Peru is unique in possessing such a wide variety of ecosystems ranging from the dryest hot desert in the Americas, to the high Andean peaks (over 7600m above sea level); from a two- thousand-kilometre-long belt of cloud forest, rich in flora and fauna, to a vast area of lowland Amazon jungle, covering about half the country. The three main zones of Peru are known as La Costa (the coast), La Sierra (the mountains) and La Selva (the jungle). Within a matter of hours, you can leave the scorching desert coastline with some of the Pacific Ocean’s best fishing, cross the world’s highest tropical mountain range – the Andes – and plunge down into our planet’s biggest tropical rainforest.

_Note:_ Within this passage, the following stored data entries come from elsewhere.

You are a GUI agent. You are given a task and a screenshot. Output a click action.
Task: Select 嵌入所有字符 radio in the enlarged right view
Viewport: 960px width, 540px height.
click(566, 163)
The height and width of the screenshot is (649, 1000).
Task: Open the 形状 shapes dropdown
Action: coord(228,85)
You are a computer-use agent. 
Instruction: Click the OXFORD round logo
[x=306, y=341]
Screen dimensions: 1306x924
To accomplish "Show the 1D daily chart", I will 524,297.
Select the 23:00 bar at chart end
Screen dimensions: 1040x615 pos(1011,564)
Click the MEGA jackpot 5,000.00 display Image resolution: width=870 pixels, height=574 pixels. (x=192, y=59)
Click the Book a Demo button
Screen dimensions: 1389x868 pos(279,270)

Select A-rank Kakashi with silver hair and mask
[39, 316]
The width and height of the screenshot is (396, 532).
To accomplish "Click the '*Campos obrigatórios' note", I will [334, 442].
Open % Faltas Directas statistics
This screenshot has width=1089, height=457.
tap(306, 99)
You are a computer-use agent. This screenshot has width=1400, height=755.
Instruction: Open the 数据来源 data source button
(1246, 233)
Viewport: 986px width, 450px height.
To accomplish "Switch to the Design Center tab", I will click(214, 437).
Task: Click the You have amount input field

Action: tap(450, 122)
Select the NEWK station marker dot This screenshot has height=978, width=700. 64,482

The unusual weather conditions in Peru are created mainly by two major offshore ocean currents – the cold Humbolt Current coming up from Chile and the Antarctic, which meets the warm, tropical El Niño current coming down from the Pacific along the Ecuadorian coast. The Humbolt is largely responsible for the dry desert coastline of Peru and Northern Chile, sending Pacific clouds up into the Andes where they precipitate as rain. Traditional Peruvian wisdom says that it only really rains on the Peruvian coast about once every twenty years or so, when the El Niño current pushes further down the coast, warming the seas and causing disruptive rains in the desert. These rains bring devastating floods to towns and settlements poorly prepared for torrential downpours and often inhabited by migrants from the mountains. However, the rains also bring the desert into bloom as all the wild flower seeds, preserved by the drought conditions, suddenly burst into life. Over the last few years, the Peruvian weather has been rather unsettled and El Niño has been acting even more unpredictably than usual, possibly as a result of global warming. However, it still rarely rains on the coast, although the Lima region does experience substantial smog, coastal fogs or mists and even drizzle, particularly between the months of May and November.
The climate in the Sierra and Selva regions can be fairly clearly divided into a wet season (Oct-April) and a dry season (May-Sept). There is, of course, some rain during the dry season, but it is much heavier and much more frequent in the wet season, when travel becomes much harder: roads are often impassable, flights are frequently cancelled or delayed due to poor conditions, and landslides affect trains and bus routes alike. Trekking in the mountains and canoeing on the Andean or jungle rivers are also much less enjoyable during the wet season than at other times of year. Equally frustrating – especially if you’ve travelled halfway across the world to be here – is the fact that some of the stupendous views, particularly those around Cusco and in the Cordillera Blanca, are often obscured by clouds at this time of year. If you want to visit several different regions of Peru, then your best bet is to travel round in the middle of the dry season between June and September.
Again, weather conditions have been quite unsettled in these regions over the last ten years or so, with the Altiplano zone, around Puno, being affected by serious droughts , which have left the water level of Lake Titicaca at its lowest for years.